- **WHAT IS BEING ASKED**:
Each line below that includes the word "gear" is to be reported.
━━━ MATERIAL FOR THE TASK
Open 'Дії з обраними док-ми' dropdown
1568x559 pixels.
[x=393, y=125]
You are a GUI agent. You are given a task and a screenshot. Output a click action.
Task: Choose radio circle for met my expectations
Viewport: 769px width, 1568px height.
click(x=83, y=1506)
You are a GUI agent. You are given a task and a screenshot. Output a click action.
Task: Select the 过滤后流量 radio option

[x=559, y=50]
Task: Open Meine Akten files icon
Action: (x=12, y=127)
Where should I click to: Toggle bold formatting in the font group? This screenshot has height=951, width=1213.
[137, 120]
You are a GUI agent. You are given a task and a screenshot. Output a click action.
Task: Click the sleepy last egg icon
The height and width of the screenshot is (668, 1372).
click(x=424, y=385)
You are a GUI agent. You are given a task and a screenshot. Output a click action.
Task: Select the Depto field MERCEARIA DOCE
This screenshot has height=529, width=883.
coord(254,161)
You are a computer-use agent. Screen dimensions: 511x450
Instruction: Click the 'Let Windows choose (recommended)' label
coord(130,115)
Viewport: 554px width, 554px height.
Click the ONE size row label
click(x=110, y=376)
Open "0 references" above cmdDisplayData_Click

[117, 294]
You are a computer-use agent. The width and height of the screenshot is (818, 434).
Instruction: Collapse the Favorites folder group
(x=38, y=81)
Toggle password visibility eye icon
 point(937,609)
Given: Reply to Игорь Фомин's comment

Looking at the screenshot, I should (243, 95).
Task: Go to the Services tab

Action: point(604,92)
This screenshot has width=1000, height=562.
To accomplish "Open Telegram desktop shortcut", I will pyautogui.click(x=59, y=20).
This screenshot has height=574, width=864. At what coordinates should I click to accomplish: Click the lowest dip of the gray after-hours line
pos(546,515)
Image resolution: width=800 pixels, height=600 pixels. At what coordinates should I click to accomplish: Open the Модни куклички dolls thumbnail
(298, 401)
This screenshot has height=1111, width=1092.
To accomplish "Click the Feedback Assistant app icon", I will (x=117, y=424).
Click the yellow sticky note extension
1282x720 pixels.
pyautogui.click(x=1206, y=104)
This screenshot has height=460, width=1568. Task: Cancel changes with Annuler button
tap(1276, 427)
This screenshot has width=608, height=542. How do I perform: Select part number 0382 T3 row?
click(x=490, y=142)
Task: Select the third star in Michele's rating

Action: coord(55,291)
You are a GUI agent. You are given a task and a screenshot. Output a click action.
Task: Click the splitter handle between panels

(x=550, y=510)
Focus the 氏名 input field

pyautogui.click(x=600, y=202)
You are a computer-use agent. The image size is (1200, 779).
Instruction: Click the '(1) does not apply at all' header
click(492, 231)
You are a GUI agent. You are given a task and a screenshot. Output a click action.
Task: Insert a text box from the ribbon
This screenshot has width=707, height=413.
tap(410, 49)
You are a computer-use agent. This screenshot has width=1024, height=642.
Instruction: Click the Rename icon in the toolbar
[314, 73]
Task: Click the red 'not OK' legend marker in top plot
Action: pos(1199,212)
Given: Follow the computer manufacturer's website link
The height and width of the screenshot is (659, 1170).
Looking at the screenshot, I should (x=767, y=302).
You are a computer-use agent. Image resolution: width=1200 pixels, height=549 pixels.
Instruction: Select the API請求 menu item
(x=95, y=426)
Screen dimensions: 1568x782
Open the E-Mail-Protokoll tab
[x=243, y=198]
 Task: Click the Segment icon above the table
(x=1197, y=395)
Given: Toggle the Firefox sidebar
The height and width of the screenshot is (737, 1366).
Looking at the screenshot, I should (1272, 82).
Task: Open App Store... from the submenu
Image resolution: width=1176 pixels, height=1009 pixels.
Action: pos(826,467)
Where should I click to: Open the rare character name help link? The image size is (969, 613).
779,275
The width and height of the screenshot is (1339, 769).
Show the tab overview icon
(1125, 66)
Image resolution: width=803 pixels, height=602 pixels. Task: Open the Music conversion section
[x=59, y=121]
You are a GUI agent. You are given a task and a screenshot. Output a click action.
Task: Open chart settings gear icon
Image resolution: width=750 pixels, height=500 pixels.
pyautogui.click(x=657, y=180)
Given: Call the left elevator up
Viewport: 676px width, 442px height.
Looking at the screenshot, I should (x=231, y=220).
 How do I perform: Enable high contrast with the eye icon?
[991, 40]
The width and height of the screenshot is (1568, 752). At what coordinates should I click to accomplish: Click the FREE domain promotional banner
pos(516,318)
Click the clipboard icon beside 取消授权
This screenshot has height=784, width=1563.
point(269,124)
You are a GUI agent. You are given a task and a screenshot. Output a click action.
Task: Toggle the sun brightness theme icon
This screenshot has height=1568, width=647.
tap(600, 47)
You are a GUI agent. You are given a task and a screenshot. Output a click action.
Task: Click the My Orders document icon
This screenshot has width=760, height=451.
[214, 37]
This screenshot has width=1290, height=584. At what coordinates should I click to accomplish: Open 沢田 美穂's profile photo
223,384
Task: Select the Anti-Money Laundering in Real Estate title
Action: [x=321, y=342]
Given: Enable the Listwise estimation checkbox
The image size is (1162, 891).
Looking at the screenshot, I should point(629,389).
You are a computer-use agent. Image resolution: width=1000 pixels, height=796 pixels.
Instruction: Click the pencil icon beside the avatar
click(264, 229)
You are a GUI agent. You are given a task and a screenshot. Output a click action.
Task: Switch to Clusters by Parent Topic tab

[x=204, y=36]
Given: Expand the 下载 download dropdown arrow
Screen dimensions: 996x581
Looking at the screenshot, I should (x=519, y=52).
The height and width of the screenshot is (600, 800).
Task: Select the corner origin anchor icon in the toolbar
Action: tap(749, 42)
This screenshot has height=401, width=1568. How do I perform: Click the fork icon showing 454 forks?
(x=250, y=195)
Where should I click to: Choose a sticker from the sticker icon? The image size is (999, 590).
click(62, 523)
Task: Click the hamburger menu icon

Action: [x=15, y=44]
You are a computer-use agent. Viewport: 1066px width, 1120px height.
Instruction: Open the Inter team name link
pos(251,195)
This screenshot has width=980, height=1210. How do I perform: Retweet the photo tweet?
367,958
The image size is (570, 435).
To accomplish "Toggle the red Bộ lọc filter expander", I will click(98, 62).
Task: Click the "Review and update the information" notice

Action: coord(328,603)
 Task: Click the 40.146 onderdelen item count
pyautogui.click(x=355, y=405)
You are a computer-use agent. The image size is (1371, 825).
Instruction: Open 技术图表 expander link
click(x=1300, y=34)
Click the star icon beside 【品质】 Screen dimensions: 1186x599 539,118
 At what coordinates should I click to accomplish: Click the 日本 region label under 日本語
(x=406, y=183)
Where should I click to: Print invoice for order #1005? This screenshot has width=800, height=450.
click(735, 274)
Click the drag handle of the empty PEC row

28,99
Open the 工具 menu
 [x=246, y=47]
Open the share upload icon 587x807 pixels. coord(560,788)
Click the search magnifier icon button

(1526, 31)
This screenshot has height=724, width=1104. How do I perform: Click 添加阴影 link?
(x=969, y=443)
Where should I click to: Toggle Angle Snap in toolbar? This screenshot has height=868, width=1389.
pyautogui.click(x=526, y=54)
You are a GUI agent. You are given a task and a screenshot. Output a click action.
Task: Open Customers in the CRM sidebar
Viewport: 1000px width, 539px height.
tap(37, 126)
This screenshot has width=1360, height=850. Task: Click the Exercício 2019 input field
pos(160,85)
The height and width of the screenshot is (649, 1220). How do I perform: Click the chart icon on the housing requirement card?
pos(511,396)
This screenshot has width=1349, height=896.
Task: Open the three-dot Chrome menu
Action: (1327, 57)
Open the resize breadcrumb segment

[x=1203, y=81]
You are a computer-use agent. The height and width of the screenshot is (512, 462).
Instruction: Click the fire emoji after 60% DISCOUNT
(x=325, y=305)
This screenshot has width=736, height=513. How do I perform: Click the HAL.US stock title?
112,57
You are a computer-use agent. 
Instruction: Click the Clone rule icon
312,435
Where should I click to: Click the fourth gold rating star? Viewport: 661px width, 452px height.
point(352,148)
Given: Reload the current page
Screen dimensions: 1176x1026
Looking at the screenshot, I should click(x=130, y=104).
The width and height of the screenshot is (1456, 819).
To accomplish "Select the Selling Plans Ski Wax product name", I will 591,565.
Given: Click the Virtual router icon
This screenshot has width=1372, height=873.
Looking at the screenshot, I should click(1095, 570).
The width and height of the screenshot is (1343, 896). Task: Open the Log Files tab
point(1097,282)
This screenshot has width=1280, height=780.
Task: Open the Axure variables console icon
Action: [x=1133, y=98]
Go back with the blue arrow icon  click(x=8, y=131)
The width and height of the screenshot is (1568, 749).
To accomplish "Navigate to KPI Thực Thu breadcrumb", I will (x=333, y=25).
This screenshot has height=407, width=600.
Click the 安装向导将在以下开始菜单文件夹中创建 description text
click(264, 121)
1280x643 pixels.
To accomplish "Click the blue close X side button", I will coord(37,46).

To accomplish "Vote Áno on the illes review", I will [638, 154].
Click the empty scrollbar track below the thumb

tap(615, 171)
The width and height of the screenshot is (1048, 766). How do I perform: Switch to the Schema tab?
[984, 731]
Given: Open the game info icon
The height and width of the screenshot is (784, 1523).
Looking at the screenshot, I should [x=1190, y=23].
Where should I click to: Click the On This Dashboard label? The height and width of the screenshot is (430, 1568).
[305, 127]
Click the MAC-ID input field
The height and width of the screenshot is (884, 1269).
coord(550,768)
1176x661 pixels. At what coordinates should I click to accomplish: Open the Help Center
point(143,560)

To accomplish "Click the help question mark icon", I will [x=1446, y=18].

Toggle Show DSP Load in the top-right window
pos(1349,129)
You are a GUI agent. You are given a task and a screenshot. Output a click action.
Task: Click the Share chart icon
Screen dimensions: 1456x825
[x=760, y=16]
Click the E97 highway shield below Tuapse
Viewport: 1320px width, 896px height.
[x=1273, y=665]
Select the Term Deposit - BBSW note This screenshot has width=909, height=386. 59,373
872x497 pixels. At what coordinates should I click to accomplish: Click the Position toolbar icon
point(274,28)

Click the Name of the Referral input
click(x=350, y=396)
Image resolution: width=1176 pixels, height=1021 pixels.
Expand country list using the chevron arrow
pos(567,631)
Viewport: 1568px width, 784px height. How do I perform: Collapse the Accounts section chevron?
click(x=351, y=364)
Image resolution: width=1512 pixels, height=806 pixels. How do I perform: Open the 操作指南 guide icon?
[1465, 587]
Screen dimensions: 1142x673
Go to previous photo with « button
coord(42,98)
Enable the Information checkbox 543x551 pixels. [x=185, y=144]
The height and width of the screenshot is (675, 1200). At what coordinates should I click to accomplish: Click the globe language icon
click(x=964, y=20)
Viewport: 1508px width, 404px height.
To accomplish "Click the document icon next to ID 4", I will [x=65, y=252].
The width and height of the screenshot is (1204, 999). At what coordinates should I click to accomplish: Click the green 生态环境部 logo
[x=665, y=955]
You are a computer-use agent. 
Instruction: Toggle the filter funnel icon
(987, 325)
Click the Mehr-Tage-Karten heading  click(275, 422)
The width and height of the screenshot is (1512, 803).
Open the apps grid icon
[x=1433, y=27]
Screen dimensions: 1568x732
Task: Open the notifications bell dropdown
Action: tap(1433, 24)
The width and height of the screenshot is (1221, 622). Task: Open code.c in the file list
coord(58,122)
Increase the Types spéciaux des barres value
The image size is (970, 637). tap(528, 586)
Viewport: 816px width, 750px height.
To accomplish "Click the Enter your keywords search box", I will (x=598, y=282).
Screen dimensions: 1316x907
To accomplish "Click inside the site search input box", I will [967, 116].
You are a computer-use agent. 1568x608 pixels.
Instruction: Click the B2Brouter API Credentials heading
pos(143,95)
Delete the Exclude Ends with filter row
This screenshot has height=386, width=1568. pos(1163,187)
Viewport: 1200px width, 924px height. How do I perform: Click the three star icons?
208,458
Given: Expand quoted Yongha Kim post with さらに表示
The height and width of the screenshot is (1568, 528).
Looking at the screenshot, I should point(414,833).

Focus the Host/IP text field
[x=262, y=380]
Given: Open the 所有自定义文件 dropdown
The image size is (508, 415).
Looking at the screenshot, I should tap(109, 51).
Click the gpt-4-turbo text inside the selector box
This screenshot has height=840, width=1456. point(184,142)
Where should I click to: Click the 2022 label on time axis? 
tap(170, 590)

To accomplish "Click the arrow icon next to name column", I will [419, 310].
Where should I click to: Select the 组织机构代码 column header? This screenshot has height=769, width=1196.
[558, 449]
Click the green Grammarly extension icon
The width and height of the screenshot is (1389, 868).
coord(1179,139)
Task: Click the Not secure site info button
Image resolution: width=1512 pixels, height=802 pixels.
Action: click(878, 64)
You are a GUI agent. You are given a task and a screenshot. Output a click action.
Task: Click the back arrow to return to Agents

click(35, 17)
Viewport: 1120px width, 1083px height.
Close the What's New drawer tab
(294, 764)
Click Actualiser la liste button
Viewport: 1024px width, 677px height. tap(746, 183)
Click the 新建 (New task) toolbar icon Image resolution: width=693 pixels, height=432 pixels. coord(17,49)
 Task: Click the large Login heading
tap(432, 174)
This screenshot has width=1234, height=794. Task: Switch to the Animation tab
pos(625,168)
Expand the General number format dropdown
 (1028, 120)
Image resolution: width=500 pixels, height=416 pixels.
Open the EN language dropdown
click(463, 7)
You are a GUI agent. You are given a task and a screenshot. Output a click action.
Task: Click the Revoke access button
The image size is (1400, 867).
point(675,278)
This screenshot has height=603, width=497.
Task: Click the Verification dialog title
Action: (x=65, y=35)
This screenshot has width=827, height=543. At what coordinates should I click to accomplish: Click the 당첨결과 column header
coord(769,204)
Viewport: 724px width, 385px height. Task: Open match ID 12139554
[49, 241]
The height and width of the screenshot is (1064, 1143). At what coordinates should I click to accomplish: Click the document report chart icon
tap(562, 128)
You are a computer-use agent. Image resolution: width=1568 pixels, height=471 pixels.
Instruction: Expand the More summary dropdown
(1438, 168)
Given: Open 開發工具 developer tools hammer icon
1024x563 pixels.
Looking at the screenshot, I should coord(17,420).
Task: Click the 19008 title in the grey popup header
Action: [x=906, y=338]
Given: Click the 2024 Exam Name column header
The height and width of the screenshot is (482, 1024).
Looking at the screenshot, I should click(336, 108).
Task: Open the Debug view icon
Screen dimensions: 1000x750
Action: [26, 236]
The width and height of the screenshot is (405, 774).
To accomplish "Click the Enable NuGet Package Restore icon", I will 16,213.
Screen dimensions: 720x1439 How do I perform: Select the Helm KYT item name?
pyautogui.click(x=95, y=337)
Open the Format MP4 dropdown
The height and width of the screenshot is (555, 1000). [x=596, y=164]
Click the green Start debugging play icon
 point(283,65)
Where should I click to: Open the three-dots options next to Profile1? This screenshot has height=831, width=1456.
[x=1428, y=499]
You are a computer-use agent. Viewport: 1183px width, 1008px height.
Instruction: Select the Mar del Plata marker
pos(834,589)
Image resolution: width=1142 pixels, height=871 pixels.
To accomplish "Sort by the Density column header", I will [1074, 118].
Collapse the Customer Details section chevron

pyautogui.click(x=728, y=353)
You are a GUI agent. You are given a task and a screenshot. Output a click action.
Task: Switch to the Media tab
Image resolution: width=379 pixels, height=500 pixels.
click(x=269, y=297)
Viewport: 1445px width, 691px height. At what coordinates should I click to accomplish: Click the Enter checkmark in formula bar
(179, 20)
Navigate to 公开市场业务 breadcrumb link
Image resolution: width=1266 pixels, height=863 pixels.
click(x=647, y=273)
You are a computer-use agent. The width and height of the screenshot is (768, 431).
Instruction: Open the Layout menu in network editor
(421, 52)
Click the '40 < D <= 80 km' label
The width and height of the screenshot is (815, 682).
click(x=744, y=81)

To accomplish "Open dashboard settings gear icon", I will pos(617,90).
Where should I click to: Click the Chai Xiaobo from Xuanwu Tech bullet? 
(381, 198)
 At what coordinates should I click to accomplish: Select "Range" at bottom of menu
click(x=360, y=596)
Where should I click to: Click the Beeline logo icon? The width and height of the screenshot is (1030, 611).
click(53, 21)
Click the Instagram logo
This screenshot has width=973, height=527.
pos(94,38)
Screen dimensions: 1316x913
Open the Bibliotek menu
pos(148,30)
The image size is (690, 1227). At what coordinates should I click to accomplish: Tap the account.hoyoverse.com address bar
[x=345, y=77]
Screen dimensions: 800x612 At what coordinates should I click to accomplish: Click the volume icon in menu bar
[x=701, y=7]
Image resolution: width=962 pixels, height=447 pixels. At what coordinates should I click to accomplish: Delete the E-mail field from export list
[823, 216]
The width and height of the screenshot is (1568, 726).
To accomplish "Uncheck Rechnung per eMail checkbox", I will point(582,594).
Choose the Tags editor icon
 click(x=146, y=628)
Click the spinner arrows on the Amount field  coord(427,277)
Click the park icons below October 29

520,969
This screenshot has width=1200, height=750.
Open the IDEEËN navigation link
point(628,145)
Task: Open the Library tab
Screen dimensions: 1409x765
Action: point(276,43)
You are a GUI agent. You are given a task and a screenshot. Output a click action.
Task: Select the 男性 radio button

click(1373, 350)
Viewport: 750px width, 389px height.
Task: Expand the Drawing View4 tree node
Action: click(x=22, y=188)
━━━━━━
- **REPLY TO THE EXERCISE**:
Task: Open chart settings gear icon
To accomplish "Open dashboard settings gear icon", I will pos(617,90).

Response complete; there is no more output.